#### [PROMPT]
Of all the lines below, output only those starting at the one with "The image size is (1080, 549)." and ending at the one with "View the 274 Likes list", both ends included, exactly as written.
Segment Open
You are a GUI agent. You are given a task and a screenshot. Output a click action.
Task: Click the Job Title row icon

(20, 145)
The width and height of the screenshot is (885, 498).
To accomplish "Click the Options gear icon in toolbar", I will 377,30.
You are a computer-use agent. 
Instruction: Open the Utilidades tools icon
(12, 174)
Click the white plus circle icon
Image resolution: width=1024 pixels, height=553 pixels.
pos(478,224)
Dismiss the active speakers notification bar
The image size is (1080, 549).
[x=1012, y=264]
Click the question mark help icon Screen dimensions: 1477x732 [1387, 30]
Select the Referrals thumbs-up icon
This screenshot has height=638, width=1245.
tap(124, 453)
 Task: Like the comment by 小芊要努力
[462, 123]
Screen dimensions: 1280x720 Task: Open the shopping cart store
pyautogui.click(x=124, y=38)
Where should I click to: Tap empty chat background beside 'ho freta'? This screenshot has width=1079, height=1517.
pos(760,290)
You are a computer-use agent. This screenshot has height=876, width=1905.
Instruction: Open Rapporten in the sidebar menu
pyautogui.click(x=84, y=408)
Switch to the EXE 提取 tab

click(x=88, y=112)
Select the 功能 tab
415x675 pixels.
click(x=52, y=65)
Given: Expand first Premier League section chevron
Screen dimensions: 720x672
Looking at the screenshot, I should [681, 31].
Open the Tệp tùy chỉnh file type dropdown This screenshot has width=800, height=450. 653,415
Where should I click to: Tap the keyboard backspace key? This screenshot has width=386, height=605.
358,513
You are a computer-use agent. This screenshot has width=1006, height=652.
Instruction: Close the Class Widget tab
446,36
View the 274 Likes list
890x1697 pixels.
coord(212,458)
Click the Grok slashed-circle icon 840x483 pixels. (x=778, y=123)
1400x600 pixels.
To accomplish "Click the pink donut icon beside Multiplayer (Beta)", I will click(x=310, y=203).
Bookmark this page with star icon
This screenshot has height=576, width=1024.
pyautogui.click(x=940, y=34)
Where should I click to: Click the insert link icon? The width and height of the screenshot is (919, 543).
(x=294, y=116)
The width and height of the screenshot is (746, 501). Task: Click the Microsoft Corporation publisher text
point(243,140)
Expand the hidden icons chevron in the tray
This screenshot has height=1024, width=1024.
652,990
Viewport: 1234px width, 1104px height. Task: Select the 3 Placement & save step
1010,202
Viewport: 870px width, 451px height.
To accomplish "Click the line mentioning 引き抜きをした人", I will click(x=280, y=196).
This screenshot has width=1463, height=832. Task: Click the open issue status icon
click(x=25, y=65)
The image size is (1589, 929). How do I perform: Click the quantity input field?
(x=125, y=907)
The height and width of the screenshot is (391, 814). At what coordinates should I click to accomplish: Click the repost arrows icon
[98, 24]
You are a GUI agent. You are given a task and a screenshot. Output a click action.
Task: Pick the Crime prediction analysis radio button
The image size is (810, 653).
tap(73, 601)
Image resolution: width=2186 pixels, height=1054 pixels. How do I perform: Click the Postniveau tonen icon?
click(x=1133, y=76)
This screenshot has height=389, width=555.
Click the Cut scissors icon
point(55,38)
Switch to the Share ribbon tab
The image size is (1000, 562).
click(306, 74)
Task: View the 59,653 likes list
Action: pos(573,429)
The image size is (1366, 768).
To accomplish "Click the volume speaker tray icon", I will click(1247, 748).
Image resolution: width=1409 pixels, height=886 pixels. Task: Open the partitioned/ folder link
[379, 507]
Segment Closed
#### [ANSWER SECTION]
The image size is (1080, 549).
[x=1012, y=264]
Click the question mark help icon Screen dimensions: 1477x732 [1387, 30]
Select the Referrals thumbs-up icon
This screenshot has height=638, width=1245.
tap(124, 453)
 Task: Like the comment by 小芊要努力
[462, 123]
Screen dimensions: 1280x720 Task: Open the shopping cart store
pyautogui.click(x=124, y=38)
Where should I click to: Tap empty chat background beside 'ho freta'? This screenshot has width=1079, height=1517.
pos(760,290)
You are a computer-use agent. This screenshot has height=876, width=1905.
Instruction: Open Rapporten in the sidebar menu
pyautogui.click(x=84, y=408)
Switch to the EXE 提取 tab

click(x=88, y=112)
Select the 功能 tab
415x675 pixels.
click(x=52, y=65)
Given: Expand first Premier League section chevron
Screen dimensions: 720x672
Looking at the screenshot, I should [681, 31].
Open the Tệp tùy chỉnh file type dropdown This screenshot has width=800, height=450. 653,415
Where should I click to: Tap the keyboard backspace key? This screenshot has width=386, height=605.
358,513
You are a computer-use agent. This screenshot has width=1006, height=652.
Instruction: Close the Class Widget tab
446,36
View the 274 Likes list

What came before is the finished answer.